_EXERCISE BRIEF_. All lines in the material containing the word "below" need to be copied.

---------------

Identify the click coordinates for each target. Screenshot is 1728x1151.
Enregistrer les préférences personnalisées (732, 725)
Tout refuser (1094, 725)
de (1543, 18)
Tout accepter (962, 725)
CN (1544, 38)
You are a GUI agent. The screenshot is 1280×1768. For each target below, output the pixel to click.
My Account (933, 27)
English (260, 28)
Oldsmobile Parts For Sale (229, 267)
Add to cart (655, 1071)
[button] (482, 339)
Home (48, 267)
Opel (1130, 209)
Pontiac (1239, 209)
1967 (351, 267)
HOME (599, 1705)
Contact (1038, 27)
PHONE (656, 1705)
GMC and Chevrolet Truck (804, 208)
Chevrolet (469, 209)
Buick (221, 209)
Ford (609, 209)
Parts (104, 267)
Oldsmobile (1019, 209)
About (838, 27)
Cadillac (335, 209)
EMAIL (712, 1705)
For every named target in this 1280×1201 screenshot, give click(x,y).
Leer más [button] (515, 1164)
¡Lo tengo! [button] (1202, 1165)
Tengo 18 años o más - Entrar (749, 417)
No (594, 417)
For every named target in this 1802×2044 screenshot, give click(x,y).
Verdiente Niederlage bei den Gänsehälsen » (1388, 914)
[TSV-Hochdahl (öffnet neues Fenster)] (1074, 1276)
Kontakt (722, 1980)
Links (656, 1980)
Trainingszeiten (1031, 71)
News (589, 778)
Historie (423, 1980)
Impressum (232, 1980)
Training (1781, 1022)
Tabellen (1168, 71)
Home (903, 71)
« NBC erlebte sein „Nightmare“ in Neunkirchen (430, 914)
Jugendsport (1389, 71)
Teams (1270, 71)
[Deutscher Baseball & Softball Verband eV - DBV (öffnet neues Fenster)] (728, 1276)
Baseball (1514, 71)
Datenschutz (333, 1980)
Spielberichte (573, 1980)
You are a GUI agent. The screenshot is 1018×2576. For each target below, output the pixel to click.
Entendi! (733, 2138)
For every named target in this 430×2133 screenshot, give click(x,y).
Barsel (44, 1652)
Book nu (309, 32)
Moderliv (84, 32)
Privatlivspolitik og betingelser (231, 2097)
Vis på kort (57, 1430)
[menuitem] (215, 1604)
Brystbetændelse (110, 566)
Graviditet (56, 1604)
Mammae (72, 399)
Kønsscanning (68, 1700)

---------------

_SOLUTION TO THE PROBLEM_.
You are a GUI agent. The screenshot is 1280×1768. For each target below, output the pixel to click.
You are a GUI agent. The screenshot is 1018×2576. For each target below, output the pixel to click.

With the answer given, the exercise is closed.